> TEXT PASSAGE
::::::::
Everything Is Going To Be OK

In the current job market it is very competitive and you need to do everything you can to help you have a great interview.

  1. Perseverance pays 

The class of 2015 is going out into the business world at a very uncertain time. Certainly, U.S. unemployment rates have gone down and prospects have improved greatly since the height of last decade’s recession. But many graduates will face a long job search or huge competition for roles.

Getting through this period of uncertainty requires a great deal of self-belief, and perseverance. Stay positive, because in the words of one contributor “everything is going to be OK.”

This period also necessitates patience and willingness to make the most of every opportunity.

“No one has it figured out entirely and you know what? That’s OK.”

“Never get tired of pursuing your passion, even if odds are not in your favor.”

“When I graduated, my dad told me not to be limited by available jobs. If I could demonstrate an organization’s need for my unique skills, a position could be created around my talents. That was solid advice that I’ve used a few times, and it has worked.”

“Perseverance pays.”

  1. Pay yourself first

Many members of the class of 2015 will be graduating with unprecedented levels of student loan debt. After all the cost of college tuition in North America has been outpacing inflation for decades. And while I firmly believe investment in college education will have a positive net impact on an individual’s life and career overall, I appreciate the enormous pressure this places on graduates.
::::::::
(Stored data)

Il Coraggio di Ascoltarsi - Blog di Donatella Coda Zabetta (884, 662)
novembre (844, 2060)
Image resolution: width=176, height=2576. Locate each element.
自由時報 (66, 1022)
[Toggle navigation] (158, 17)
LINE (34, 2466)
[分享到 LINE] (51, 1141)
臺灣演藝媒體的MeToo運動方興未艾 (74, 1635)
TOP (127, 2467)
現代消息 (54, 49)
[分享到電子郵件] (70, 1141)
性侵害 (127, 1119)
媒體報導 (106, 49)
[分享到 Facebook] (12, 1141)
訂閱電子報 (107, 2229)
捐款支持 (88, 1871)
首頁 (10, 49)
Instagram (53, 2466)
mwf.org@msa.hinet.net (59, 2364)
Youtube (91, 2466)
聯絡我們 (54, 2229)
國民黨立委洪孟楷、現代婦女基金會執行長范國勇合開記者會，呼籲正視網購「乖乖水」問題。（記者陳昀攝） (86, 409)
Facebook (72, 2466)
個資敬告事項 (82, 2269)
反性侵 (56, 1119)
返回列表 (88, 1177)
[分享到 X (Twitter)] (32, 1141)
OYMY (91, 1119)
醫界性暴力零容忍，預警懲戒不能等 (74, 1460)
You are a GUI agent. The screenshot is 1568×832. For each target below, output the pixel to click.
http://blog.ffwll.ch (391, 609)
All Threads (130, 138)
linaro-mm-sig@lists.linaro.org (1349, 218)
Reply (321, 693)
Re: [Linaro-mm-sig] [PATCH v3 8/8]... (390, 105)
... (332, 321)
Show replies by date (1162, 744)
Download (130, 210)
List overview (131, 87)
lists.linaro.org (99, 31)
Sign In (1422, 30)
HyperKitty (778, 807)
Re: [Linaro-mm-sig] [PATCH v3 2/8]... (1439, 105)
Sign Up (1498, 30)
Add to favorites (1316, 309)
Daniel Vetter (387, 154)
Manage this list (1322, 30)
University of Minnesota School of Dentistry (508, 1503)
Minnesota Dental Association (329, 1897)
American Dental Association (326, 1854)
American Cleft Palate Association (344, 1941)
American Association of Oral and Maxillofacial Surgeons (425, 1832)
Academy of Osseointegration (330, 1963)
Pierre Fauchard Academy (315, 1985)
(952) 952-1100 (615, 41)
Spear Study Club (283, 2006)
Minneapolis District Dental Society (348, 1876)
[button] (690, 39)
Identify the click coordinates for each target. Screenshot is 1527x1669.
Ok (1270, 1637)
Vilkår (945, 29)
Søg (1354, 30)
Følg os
::::::::
> WORK REQUIRED
Please extend the article of advice for 2015 graduates, picking up after its last sentence. The records can be left aside; none of them are needed here.

> EXERCISE ANSWER
  1. School’s not out. It’s just getting started.

The class of 2015 may have received their diplomas, but the learning curve is just beginning. Respondents to my last post stated again and again that learning is a lifelong process, and those who succeed are those who seek out both formal and informal opportunities to grow.

“You’ll make mistakes because you know nothing yet. So make mistakes and make sure you learn.”

“There are thousands of careers that don’t exist now that will be created in your lifetime. Be open to learning and exploring.”

“Your priorities, passion and even opinions will change over time – that’s how life is. So don’t get stuck in your thinking. Embrace change and diversity of opinions, thoughts, people and actions.”

“There’s opportunity to learn in every situation, especially the bad… I’m only a few years out of college myself… this has been a tremendous learning.”

“Seek out mentors early in your career, and at every (major) juncture.” 

  1. Shake things up.

Many contributors emphasized the class of 2015 has a lot to offer the workforce and society. Their generation will bring energy and fresh thinking to the organizations they join. As they stand at the very beginning of their professional lives, they have unlimited potential to make an impact on the world around them.

“Be different and think out of the box. Explore. You make an impact by doing things others are afraid to do. Take calculated risks.”

“Apply yourself to solve big problems and your career will take care of itself.”

“The world doesn’t need more people with a resume. It doesn’t need more workers. It needs more people who are emotionally and intellectually connected to a problem and have the stubborn attitude to do something about it.” 

  1. Make friends (and not just on Facebook)

Our professional success is impacted in countless ways by the quality of our relationships and networks. I’m not talking about the awkward, designated networking time that follows a typical corporate event. But genuine connections that are nurtured over time.

“Treat every interaction as if it were more than just a Facebook friend. Learn how to leverage your connections and have others leverage yours to provide real impact.”

“Talk to strangers.”

“Life is a collaborative art.”

“Stay connected to one another, you will become a powerful business network for each other for years to come.”

“Never burn a bridge!”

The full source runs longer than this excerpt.